# ТЕКСТ
——

Нажимаю на педали, дышу. Теперь я еду в гору по небольшой полоске булыжной мостовой. Меня страшно трясет, однако я намеренно выбираю этот путь, чтобы избежать крутого подъема, пускай и с гладким асфальтом, в квартале отсюда.
Теперь я думаю про то, как удивительно и совершенно необъяснимо пошел на поправку мистер Хэмптон. Что, если ему и дальше будет становиться лучше? Что, если, получив полную дозу ритуксана, он полностью выздоровеет?
Что, если мистер Хэмптон, его сын Трэйс и друг Трэйса, Стивен, решат начать новую жизнь где-то еще? Интересно, куда бы они отправились? Крутани глобус, найди теплое, недорогое место. Это может быть остров, однако самое главное – быть в безопасности, подальше от болезни и вне зоны досягаемости современной медицины, потому что она ему будет не нужна. Я фантазирую, придумывая для мистера Хэмптона свое собственное место, где светло и чисто.

——

# ИСХОДНЫЙ МАТЕРИАЛ

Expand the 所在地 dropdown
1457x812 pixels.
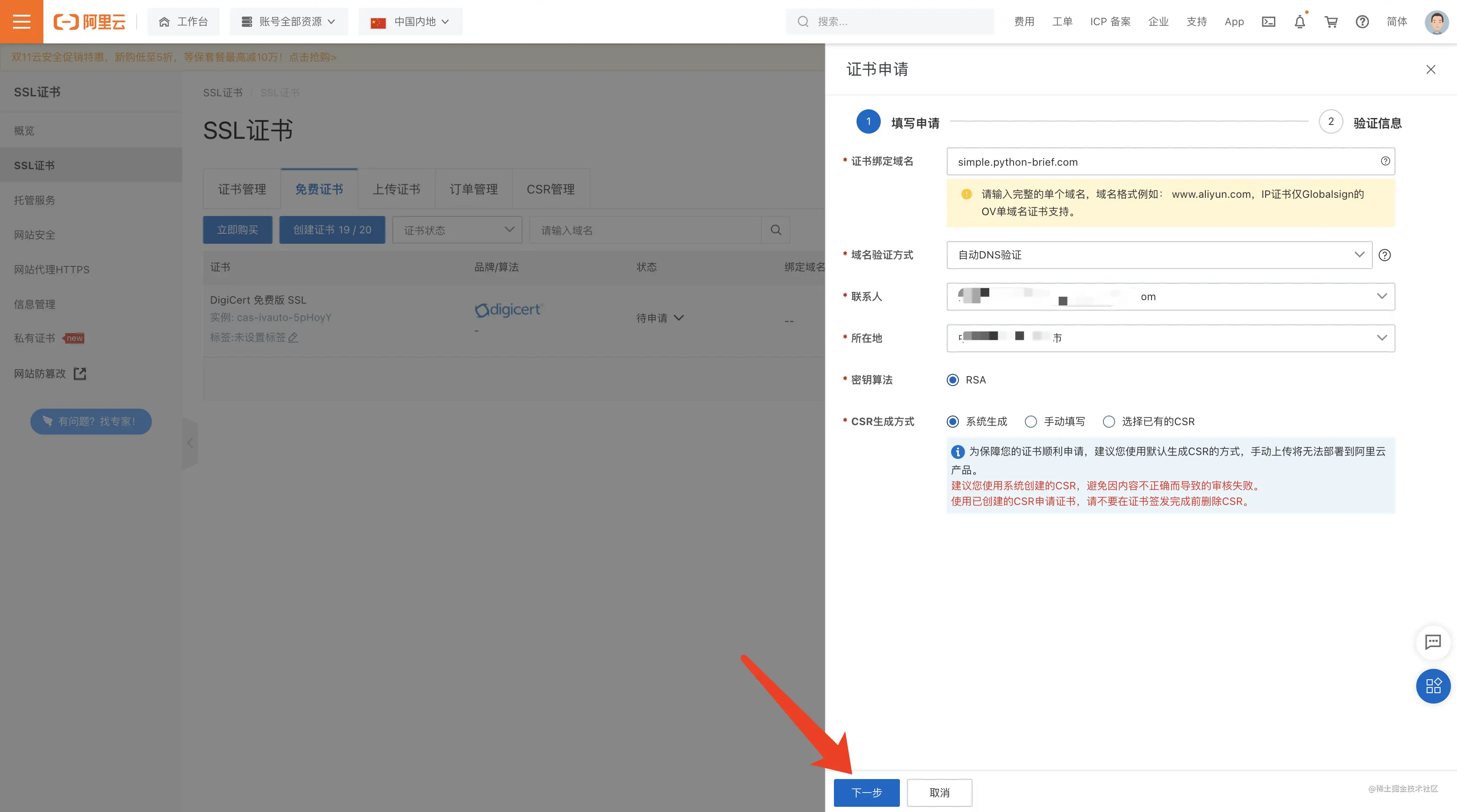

——

# ЦЕЛЬ ЗАДАНИЯ
Скопируйте из текста фрагмент, начиная со слов «Нажимаю на педали, дышу.» и заканчивая словами «в квартале отсюда.».

# ОТВЕТ К ЗАДАНИЮ
Нажимаю на педали, дышу. Теперь я еду в гору по небольшой полоске булыжной мостовой. Меня страшно трясет, однако я намеренно выбираю этот путь, чтобы избежать крутого подъема, пускай и с гладким асфальтом, в квартале отсюда.